*** Input for this task ***

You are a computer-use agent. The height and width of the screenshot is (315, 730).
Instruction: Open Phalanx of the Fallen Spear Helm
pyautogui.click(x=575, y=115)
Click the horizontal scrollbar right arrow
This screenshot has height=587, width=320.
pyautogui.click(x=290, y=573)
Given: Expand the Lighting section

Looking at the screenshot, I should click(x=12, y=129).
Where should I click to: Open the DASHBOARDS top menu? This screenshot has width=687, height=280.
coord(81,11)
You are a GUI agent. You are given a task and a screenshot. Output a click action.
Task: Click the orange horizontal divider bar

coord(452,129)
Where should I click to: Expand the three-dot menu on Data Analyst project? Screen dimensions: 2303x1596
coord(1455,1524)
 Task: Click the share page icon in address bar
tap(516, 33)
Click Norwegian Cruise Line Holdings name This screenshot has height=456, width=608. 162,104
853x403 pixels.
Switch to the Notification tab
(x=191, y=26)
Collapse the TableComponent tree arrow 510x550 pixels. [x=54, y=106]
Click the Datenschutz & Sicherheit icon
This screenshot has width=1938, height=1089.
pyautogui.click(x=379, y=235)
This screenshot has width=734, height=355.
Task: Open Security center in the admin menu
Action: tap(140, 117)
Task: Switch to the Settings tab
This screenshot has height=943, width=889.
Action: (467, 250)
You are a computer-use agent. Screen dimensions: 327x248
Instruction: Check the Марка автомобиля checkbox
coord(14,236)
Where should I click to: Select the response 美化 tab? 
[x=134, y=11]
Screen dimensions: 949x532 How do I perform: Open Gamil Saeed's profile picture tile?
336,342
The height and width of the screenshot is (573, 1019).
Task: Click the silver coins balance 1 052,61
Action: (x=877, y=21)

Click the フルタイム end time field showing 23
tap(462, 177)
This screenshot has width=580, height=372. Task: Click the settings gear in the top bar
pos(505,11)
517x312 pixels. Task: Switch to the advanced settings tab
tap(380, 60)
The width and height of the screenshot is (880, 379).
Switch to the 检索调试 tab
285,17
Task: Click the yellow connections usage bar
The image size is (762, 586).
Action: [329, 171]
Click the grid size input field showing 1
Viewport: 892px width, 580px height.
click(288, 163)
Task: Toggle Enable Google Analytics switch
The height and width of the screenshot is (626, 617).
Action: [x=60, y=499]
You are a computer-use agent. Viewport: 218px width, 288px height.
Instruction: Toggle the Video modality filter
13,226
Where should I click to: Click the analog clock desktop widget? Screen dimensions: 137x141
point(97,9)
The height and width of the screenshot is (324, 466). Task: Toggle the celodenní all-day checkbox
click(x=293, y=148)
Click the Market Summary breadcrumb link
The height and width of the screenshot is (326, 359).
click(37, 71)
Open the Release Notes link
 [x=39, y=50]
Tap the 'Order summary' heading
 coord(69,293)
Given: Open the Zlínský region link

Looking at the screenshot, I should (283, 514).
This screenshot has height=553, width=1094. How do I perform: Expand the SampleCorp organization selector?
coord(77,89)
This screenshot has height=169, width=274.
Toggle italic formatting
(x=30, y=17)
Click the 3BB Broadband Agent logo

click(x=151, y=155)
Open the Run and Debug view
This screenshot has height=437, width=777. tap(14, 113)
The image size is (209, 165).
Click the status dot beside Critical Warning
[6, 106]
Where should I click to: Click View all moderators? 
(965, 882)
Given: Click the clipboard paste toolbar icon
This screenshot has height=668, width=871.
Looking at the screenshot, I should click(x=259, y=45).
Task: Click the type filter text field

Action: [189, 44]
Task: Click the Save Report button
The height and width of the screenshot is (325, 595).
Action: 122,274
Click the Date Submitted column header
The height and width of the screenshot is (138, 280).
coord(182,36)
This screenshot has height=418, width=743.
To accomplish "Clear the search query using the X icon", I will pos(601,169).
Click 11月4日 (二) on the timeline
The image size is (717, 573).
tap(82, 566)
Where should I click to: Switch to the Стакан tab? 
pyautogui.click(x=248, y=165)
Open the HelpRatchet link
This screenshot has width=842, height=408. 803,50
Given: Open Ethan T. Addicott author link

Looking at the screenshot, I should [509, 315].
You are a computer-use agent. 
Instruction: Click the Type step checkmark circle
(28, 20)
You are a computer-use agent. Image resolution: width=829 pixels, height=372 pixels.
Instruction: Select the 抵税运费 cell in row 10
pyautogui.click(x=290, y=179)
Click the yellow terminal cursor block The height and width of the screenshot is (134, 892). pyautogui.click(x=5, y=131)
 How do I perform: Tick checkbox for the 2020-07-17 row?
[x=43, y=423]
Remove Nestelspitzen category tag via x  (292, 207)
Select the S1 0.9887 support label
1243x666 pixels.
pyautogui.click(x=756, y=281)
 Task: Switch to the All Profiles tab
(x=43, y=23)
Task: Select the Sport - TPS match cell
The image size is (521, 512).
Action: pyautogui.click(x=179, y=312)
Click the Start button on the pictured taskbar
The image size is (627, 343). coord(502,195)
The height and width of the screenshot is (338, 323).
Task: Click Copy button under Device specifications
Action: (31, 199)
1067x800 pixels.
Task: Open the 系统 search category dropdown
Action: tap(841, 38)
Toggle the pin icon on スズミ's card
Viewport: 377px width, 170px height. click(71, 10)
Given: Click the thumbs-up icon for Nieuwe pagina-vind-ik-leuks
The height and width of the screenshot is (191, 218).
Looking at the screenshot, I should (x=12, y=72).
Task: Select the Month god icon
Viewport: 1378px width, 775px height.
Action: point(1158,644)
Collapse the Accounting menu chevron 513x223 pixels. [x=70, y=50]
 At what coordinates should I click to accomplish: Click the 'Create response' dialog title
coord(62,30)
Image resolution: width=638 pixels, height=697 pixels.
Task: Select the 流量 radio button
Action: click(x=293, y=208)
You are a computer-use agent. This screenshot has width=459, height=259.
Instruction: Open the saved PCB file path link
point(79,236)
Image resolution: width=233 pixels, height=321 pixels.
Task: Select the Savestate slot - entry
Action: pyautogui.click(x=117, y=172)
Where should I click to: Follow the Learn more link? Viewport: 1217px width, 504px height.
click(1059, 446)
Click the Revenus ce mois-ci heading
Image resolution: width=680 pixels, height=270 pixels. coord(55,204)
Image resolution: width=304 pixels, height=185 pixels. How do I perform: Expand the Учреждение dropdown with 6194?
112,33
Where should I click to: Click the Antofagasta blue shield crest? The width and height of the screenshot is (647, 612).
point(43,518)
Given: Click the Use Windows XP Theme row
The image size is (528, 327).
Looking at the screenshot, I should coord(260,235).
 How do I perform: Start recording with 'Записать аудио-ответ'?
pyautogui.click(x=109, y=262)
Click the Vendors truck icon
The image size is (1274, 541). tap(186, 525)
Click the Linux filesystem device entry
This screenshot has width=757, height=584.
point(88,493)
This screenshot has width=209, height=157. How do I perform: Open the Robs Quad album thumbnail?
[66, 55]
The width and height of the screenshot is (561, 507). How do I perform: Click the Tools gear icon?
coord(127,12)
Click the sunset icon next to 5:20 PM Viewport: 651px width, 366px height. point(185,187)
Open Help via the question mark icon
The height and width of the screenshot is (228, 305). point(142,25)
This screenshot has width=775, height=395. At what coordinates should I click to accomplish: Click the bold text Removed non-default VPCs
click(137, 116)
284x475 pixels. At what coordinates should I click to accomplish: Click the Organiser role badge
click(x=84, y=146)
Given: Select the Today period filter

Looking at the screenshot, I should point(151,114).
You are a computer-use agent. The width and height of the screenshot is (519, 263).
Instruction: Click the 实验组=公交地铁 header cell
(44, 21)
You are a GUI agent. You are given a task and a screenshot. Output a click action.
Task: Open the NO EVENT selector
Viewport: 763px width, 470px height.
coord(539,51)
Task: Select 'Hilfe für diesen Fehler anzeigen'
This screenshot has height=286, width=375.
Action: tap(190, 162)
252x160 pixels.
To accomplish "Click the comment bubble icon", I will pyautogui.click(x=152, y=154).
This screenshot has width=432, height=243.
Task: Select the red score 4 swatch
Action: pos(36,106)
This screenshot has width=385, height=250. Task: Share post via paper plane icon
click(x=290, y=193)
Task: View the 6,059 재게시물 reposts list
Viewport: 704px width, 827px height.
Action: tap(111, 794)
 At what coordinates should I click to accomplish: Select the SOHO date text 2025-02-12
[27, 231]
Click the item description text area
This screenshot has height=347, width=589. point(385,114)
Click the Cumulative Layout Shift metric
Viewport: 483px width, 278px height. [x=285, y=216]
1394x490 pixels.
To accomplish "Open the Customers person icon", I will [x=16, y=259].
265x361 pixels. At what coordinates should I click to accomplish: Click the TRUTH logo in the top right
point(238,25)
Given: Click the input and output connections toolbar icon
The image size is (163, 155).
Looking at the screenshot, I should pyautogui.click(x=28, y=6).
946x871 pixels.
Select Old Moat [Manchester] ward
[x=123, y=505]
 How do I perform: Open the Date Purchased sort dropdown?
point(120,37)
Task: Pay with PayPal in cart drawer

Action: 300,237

***

* Work to be completed:
The required answer is the exact run of lines above starting at the line with "The width and height of the screenshot is (880, 379)." and ending at the line with "Click 11月4日 (二) on the timeline", with both ends present.

* Solution to this task:
The width and height of the screenshot is (880, 379).
Switch to the 检索调试 tab
285,17
Task: Click the yellow connections usage bar
The image size is (762, 586).
Action: [329, 171]
Click the grid size input field showing 1
Viewport: 892px width, 580px height.
click(288, 163)
Task: Toggle Enable Google Analytics switch
The height and width of the screenshot is (626, 617).
Action: [x=60, y=499]
You are a computer-use agent. Viewport: 218px width, 288px height.
Instruction: Toggle the Video modality filter
13,226
Where should I click to: Click the analog clock desktop widget? Screen dimensions: 137x141
point(97,9)
The height and width of the screenshot is (324, 466). Task: Toggle the celodenní all-day checkbox
click(x=293, y=148)
Click the Market Summary breadcrumb link
The height and width of the screenshot is (326, 359).
click(37, 71)
Open the Release Notes link
 [x=39, y=50]
Tap the 'Order summary' heading
 coord(69,293)
Given: Open the Zlínský region link

Looking at the screenshot, I should (283, 514).
This screenshot has height=553, width=1094. How do I perform: Expand the SampleCorp organization selector?
coord(77,89)
This screenshot has height=169, width=274.
Toggle italic formatting
(x=30, y=17)
Click the 3BB Broadband Agent logo

click(x=151, y=155)
Open the Run and Debug view
This screenshot has height=437, width=777. tap(14, 113)
The image size is (209, 165).
Click the status dot beside Critical Warning
[6, 106]
Where should I click to: Click View all moderators? 
(965, 882)
Given: Click the clipboard paste toolbar icon
This screenshot has height=668, width=871.
Looking at the screenshot, I should click(x=259, y=45).
Task: Click the type filter text field

Action: [189, 44]
Task: Click the Save Report button
The height and width of the screenshot is (325, 595).
Action: 122,274
Click the Date Submitted column header
The height and width of the screenshot is (138, 280).
coord(182,36)
This screenshot has height=418, width=743.
To accomplish "Clear the search query using the X icon", I will pos(601,169).
Click 11月4日 (二) on the timeline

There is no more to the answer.